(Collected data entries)
---*---
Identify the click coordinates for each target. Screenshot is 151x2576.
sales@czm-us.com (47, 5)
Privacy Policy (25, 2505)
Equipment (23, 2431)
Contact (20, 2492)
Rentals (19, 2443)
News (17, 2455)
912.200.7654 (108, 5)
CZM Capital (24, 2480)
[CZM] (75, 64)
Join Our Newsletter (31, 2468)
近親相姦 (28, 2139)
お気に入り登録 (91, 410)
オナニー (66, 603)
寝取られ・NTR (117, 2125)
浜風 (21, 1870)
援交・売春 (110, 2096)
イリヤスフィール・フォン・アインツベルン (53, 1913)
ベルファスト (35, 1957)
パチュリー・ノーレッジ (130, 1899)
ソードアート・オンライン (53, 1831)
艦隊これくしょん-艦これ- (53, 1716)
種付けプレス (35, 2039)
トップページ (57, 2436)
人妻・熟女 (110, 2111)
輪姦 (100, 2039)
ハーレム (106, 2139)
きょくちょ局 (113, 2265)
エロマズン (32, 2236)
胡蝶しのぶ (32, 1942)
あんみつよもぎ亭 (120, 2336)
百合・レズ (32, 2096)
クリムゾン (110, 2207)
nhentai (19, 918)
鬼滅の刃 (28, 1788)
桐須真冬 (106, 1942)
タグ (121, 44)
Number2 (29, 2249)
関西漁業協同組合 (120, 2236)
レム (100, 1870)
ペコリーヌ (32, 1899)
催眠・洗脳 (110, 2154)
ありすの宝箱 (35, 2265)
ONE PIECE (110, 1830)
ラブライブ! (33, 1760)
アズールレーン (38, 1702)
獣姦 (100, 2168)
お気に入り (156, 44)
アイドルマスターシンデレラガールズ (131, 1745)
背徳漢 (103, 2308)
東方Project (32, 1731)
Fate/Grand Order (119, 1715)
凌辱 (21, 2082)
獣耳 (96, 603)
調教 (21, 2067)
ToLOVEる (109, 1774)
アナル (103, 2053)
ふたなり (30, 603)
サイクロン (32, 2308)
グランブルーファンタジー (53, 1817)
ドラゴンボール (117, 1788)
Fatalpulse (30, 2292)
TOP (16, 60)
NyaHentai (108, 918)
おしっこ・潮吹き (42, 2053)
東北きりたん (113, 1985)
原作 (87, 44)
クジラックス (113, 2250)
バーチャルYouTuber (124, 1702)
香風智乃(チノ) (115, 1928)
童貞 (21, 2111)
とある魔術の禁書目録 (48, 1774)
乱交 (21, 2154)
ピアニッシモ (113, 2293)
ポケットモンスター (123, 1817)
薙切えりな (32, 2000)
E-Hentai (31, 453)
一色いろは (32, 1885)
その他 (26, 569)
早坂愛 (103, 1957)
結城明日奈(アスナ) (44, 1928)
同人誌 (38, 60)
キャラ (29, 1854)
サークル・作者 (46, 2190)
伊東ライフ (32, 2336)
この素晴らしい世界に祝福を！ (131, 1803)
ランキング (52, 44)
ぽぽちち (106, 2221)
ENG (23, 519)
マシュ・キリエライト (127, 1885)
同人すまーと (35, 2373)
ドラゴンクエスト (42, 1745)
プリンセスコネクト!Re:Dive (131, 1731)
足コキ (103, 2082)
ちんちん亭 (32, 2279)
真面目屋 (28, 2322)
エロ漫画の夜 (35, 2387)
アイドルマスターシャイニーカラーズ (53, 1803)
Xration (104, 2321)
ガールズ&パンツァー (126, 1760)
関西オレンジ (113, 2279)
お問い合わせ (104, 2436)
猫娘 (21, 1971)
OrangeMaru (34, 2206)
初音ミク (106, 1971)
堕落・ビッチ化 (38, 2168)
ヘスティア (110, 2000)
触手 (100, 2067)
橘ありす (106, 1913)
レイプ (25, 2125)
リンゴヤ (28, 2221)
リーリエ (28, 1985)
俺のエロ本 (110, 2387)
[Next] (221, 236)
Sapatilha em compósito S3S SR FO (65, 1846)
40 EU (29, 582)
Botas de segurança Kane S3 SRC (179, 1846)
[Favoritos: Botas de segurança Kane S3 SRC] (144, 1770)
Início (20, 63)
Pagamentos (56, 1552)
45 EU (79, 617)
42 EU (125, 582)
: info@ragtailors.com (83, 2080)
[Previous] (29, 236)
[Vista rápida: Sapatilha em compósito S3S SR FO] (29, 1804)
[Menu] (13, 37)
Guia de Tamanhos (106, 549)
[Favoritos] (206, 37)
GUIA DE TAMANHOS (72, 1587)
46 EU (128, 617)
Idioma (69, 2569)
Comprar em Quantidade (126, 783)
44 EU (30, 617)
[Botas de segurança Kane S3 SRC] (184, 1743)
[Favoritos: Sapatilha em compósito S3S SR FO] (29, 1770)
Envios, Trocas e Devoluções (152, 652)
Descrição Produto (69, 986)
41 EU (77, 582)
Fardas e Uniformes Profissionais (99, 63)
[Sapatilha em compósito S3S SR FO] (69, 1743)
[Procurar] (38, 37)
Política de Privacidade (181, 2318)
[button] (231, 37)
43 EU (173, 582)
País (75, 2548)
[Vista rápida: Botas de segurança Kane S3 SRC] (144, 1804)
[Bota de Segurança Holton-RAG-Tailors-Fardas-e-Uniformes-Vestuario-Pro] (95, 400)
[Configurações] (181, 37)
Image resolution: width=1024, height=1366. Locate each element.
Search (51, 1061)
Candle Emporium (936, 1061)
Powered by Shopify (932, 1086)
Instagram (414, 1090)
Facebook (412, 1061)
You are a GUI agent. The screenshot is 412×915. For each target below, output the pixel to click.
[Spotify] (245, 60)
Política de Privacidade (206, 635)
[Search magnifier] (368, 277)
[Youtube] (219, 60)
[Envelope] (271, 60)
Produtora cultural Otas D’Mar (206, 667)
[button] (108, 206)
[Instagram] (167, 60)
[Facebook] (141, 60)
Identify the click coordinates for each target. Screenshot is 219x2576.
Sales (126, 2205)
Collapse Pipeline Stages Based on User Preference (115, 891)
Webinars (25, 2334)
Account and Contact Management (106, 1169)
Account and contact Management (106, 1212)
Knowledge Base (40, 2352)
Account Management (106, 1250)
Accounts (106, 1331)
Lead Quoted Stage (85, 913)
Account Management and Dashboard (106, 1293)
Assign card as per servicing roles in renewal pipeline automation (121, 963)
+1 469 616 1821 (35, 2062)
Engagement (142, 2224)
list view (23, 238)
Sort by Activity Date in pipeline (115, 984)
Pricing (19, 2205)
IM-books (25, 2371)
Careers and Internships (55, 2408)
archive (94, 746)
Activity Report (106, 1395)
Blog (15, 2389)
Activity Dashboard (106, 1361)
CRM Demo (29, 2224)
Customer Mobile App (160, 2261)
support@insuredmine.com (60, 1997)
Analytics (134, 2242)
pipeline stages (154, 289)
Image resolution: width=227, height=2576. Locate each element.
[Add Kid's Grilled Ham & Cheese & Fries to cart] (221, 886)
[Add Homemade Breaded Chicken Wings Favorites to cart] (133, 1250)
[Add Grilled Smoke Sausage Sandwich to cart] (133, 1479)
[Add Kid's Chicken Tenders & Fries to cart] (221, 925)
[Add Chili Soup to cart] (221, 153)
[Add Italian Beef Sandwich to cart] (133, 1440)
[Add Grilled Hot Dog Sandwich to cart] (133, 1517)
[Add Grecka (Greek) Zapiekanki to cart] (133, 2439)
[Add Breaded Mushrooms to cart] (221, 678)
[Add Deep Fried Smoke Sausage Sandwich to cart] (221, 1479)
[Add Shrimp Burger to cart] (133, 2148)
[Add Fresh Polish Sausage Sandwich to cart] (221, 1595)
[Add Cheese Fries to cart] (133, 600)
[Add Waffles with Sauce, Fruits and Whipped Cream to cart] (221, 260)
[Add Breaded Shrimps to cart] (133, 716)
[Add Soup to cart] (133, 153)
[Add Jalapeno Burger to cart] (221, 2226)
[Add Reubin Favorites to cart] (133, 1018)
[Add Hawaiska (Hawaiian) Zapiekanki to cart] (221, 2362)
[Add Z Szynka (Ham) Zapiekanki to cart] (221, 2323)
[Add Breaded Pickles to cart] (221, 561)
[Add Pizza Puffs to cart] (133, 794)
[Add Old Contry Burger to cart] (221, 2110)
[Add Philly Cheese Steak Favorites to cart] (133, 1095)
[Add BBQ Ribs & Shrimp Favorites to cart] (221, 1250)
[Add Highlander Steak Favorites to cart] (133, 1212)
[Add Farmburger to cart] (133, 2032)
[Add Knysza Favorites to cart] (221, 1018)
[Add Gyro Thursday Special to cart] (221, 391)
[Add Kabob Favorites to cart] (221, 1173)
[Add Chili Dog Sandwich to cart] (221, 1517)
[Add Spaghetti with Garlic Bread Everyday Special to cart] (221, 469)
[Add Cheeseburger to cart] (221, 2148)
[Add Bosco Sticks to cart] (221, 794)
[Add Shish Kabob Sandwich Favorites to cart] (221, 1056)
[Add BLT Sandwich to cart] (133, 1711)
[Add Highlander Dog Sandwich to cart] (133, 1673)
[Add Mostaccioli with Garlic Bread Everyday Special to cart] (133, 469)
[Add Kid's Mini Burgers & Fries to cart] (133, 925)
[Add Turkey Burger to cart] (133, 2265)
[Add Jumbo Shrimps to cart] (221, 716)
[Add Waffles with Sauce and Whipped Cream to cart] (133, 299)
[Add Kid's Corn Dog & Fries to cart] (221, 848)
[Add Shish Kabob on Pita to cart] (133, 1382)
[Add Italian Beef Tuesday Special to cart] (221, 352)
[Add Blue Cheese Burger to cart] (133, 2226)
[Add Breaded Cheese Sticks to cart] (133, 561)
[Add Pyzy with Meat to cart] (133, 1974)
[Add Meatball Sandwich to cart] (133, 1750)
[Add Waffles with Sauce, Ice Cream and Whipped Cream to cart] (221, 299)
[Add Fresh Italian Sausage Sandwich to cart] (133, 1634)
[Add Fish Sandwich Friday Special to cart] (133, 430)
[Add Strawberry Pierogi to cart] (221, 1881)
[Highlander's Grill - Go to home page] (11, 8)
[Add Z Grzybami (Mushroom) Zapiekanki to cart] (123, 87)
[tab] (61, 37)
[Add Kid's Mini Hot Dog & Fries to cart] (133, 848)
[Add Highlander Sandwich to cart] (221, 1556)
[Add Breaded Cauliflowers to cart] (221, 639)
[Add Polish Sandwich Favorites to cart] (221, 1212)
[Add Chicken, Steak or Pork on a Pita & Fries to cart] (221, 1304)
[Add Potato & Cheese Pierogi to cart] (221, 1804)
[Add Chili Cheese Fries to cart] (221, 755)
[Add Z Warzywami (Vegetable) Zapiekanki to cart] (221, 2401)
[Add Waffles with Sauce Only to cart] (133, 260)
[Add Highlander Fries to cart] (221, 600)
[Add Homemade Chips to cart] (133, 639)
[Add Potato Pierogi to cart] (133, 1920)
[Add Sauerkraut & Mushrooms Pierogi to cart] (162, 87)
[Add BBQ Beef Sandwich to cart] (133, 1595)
---*---
Required work: An exact copy of the lines above, from the one containing "[Add Soup to cart] (133, 153)" through the one containing "[Add Kabob Favorites to cart] (221, 1173)", is the whole of the answer.

Solution below:
[Add Soup to cart] (133, 153)
[Add Jalapeno Burger to cart] (221, 2226)
[Add Reubin Favorites to cart] (133, 1018)
[Add Hawaiska (Hawaiian) Zapiekanki to cart] (221, 2362)
[Add Z Szynka (Ham) Zapiekanki to cart] (221, 2323)
[Add Breaded Pickles to cart] (221, 561)
[Add Pizza Puffs to cart] (133, 794)
[Add Old Contry Burger to cart] (221, 2110)
[Add Philly Cheese Steak Favorites to cart] (133, 1095)
[Add BBQ Ribs & Shrimp Favorites to cart] (221, 1250)
[Add Highlander Steak Favorites to cart] (133, 1212)
[Add Farmburger to cart] (133, 2032)
[Add Knysza Favorites to cart] (221, 1018)
[Add Gyro Thursday Special to cart] (221, 391)
[Add Kabob Favorites to cart] (221, 1173)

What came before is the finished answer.